En una época marcada por las grandes carencias a nivel de liderazgos positivos y modelos de virtudes humanas, el reconocimiento e identificación de una persona con ideales notables y deseos de servicio a los demás, en especial, a aquellos vulnerables, es siempre esperanzador. Tener alguien a quien mirar para construir un camino humano personal y social es también una necesidad para todo corazón inquieto, de niño, joven o adulto, que busca progresar y proyectarse.
En pocas horas más, Paraguay tendrá su primera beata, la villarriqueña María Felicia de Jesús Sacramentado; una religiosa de la Orden de las Carmelitas Descalzas cuyas “virtudes heroicas”, entre otros aspectos, son reconocidas ahora de forma pública, como ejemplo a seguir, como disparador de preguntas o removedor de inquietudes guardadas en las conciencias.
Y corresponde reconocer este evento como aporte constructivo, pues la vida en santidad, es decir, de gente que busca y vive valores e ideales universales urgentes; de personas que saliendo de la comodidad y las mezquindades propias del ser humano, dedican tiempo, esfuerzo y hasta la propia vida por los semejantes –con una sonrisa– y transforman la realidad para mejor, es siempre un bien para la sociedad.
Por ello se trata de una invitación no solo para los hombres y mujeres que han encontrado la fe, sino también para todos aquellos que de alguna forma desean salir del molde que imponen los medios de comunicación y las modas, y aspiran desarrollar todas sus aptitudes y –al final de cuentas– realizarse en el lugar en el que les toca estar, trabajar, convivir o luchar.
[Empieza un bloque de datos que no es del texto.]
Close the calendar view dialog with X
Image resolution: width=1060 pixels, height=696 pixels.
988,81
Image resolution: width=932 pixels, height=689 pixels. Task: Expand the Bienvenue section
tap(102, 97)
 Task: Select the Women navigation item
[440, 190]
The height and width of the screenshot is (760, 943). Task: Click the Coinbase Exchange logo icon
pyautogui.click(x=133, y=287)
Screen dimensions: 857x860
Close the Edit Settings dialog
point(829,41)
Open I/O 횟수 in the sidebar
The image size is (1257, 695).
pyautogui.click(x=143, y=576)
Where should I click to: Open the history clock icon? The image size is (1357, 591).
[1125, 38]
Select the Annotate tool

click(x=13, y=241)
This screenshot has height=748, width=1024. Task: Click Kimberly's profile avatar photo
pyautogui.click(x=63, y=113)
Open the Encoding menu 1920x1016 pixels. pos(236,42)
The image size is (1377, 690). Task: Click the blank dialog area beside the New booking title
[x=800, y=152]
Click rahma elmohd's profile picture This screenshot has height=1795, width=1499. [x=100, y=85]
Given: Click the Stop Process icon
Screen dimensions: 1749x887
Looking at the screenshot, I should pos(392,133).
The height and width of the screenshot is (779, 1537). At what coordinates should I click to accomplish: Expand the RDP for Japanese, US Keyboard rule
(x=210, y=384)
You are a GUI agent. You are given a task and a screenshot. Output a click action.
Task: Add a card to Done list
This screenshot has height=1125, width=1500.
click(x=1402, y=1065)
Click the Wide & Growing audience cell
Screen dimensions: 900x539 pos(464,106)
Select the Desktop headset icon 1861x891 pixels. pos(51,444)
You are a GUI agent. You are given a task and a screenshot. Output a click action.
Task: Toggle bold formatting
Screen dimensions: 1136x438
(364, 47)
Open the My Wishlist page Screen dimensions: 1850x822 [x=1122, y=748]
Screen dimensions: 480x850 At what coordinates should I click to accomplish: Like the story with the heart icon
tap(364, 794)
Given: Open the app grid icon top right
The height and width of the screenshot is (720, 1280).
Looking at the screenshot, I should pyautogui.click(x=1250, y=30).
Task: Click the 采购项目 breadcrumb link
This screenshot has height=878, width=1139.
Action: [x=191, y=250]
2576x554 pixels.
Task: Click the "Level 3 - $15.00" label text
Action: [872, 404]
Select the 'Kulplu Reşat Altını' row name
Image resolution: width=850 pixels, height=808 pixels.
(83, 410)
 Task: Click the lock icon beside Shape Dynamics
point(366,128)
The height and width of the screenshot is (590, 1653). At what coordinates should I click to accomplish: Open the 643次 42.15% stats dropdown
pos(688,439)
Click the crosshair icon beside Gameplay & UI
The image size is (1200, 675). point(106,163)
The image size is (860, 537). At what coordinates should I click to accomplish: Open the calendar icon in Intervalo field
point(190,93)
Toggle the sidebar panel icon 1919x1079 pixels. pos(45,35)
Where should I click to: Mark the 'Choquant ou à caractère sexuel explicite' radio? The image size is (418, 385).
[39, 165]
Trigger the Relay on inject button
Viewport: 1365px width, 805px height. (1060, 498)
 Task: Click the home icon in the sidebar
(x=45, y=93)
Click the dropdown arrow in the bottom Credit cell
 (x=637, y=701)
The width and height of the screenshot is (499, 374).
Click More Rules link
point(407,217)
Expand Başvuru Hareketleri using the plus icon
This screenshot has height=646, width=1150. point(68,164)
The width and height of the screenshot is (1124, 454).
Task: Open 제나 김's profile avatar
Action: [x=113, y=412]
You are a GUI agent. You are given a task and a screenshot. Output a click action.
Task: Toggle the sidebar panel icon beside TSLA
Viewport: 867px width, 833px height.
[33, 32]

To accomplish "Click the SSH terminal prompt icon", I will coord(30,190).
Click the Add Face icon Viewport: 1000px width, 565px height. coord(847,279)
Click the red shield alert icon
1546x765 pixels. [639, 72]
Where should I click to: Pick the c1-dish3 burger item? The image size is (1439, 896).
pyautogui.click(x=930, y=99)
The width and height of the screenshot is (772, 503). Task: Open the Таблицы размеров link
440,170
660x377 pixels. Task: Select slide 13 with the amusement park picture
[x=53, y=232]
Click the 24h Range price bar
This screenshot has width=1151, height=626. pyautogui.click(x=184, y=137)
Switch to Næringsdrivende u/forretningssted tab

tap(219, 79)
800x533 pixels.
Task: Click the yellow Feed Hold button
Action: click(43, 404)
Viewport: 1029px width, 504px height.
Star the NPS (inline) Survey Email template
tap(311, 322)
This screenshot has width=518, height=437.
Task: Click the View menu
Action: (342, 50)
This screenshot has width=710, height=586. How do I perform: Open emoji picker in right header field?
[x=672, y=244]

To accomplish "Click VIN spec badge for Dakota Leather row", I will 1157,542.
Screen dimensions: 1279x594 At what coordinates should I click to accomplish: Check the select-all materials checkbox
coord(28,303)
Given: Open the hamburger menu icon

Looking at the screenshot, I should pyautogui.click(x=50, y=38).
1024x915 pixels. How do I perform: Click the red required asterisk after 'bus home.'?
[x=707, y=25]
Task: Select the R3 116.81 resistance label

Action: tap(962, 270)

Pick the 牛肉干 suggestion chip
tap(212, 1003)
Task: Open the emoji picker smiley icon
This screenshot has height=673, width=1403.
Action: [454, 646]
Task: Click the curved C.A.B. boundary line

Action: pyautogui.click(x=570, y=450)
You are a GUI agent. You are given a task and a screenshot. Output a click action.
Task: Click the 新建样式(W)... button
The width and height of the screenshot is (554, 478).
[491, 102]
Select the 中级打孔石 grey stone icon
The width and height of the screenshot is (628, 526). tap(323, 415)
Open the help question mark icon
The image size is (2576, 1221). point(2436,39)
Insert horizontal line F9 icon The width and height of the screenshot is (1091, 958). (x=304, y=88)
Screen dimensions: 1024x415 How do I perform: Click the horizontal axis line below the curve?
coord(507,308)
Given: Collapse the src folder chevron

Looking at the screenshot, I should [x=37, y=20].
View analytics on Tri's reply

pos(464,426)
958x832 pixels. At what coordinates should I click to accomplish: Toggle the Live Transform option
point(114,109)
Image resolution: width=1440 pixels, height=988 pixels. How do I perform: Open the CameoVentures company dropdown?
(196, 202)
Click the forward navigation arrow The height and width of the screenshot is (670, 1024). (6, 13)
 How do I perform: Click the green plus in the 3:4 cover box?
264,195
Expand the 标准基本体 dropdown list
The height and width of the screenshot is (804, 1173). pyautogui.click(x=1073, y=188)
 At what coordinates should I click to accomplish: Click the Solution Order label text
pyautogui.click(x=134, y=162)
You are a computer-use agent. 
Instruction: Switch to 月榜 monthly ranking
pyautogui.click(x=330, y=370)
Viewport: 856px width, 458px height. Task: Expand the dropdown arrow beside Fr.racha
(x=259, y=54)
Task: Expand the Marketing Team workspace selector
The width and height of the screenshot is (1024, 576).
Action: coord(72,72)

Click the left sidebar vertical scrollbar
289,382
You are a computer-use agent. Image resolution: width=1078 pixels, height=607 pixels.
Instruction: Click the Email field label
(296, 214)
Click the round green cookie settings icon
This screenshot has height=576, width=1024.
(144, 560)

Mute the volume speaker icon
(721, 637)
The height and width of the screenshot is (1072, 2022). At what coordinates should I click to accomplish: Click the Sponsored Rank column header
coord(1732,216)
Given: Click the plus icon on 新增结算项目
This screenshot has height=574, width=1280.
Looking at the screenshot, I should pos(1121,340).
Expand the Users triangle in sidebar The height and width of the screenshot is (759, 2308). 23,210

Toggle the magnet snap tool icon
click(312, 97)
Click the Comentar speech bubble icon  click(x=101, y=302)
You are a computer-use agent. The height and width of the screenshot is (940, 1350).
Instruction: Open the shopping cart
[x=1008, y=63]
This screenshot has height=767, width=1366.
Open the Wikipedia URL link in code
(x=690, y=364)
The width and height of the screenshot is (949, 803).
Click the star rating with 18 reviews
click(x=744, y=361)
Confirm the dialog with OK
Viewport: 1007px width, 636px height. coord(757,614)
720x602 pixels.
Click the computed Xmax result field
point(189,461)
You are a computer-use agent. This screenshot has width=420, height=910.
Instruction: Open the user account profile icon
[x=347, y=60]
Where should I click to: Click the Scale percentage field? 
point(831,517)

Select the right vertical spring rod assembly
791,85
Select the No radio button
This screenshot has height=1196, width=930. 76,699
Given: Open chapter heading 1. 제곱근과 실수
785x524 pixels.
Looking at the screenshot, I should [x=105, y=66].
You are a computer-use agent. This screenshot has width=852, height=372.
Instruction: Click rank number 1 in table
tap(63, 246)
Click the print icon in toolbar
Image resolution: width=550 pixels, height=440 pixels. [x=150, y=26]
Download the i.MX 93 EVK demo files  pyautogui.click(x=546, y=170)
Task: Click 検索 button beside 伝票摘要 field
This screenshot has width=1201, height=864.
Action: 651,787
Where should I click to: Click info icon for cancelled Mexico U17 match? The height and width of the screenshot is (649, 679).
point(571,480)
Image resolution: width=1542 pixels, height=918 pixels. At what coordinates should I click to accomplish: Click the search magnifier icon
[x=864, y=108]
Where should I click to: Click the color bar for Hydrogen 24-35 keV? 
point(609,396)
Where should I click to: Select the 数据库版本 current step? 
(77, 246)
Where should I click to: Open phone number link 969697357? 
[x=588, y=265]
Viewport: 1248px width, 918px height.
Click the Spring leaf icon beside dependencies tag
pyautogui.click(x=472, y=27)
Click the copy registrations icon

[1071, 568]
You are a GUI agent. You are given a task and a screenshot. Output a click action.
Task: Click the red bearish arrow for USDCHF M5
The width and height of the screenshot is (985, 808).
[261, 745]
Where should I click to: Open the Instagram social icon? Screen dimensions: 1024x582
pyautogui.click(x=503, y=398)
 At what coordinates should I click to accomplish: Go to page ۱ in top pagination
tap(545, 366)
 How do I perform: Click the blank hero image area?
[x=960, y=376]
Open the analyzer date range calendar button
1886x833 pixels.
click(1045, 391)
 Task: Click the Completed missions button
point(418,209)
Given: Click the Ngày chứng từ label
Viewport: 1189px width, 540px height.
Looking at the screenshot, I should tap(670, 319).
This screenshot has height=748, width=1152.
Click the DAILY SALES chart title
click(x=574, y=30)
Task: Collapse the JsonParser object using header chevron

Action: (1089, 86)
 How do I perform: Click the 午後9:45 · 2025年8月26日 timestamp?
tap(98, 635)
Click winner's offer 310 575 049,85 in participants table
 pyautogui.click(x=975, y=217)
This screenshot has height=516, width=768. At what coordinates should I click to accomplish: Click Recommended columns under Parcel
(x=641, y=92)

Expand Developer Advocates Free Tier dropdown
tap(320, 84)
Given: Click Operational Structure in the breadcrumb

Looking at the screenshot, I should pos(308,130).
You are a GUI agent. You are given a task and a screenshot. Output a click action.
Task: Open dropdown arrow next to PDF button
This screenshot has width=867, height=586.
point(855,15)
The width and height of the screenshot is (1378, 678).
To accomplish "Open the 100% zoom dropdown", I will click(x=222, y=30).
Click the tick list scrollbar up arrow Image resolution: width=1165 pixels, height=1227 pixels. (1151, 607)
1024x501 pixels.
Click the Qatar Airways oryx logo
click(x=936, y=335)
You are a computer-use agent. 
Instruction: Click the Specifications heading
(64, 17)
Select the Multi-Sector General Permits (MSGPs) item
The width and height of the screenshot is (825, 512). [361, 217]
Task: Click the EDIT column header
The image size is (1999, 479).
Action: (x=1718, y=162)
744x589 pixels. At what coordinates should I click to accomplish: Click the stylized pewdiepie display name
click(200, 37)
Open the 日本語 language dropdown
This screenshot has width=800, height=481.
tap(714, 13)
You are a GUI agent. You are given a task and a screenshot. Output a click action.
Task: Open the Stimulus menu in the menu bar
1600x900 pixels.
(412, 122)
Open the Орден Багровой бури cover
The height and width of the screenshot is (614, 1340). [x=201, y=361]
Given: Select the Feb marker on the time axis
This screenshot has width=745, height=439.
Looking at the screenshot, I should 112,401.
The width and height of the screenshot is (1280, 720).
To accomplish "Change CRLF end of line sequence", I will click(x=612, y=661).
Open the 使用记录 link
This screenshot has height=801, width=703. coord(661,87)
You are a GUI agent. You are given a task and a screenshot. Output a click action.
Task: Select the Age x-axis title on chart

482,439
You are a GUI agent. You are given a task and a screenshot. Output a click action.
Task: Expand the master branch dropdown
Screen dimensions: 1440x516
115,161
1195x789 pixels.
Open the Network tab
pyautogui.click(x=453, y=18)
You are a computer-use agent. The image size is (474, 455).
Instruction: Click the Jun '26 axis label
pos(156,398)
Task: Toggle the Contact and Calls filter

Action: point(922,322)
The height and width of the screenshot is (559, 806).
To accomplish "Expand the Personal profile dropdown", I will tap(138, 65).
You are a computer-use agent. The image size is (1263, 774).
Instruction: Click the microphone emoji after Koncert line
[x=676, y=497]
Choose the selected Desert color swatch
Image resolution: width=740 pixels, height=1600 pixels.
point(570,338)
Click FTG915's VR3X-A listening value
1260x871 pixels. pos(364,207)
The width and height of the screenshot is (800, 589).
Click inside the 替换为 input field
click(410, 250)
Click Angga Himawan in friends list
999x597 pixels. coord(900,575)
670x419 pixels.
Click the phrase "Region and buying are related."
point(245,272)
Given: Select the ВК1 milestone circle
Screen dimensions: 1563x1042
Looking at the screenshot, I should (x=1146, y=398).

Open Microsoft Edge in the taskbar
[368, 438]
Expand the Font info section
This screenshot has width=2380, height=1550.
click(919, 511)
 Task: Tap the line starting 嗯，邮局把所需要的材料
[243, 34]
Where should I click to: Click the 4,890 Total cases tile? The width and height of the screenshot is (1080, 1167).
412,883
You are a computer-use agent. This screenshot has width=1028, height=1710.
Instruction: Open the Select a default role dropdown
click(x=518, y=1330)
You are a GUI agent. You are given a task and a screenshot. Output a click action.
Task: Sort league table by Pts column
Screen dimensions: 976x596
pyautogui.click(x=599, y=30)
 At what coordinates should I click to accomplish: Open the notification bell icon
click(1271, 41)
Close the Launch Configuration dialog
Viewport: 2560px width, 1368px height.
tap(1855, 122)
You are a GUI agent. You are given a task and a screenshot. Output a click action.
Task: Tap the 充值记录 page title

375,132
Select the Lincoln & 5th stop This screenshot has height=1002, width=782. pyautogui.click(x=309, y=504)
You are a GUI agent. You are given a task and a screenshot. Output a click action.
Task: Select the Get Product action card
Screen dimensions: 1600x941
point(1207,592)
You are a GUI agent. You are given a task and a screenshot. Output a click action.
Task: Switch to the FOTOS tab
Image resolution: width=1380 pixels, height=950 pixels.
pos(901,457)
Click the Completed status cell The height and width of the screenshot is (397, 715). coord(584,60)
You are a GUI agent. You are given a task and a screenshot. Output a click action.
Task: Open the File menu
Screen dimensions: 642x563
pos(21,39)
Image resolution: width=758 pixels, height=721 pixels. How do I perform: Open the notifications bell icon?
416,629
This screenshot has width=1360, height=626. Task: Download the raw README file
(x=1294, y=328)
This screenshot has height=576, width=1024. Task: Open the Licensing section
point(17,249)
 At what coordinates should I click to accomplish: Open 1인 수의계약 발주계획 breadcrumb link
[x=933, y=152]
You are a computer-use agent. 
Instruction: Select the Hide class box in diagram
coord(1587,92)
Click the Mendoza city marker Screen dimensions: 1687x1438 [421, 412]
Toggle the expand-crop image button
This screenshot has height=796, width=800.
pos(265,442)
Uno de los aspectos más llamativos de la vida de esta mujer, que falleció de púrpura a los 34 años, es que su camino de santidad lo vivió sin obras extraordinarias, sino en el ordinario cotidiano; como atenta maestra escolar, visitando pobres y enfermos en su tiempo libre, donando sangre, organizando a obreras de las fábricas textiles de su época, y, finalmente, viviendo con intensidad y pasión su vocación en el convento.
“Los santos nos dan permisos para arriesgarnos, para dar pasos más allá de nuestras fuerzas”, señala la articulista Silvia Somalé, en referencia a estos hombres y mujeres ejemplares, pero no perfectos. Si uno es capaz de sacudirse de los prejuicios y mirar con libertad la existencia de estas personas extraordinarias dentro de lo ordinario, se convierten en una provocación que ensancha el corazón. Pero no hablamos solo de casos como la Madre Teresa de Calcuta, que rescataba a moribundos o San Damián de Molokai, que dedicó su vida al cuidado de los leprosos en una isla, sino a realidades cercanas.
“Me gusta ver la santidad en el pueblo de Dios paciente; a los padres que crían con tanto amor a sus hijos, en esos hombres y mujeres que trabajan para llevar el pan de cada día a su casa, en los enfermos, en las religiosas ancianas que siguen sonriendo”, señala el papa Francisco en la exhortación Gaudete et exsultate, y añade: “¿Eres autoridad?, sé santo luchando por el bien común y renunciando a tus intereses personales”. Es decir, una invitación a “dejarse estimular” por la “santidad de la puerta de al lado”, como él lo llama, de aquellos que viven cerca y son un reflejo de la presencia de un amor infinito y misterioso capaz de cambiar el entorno y la propia existencia.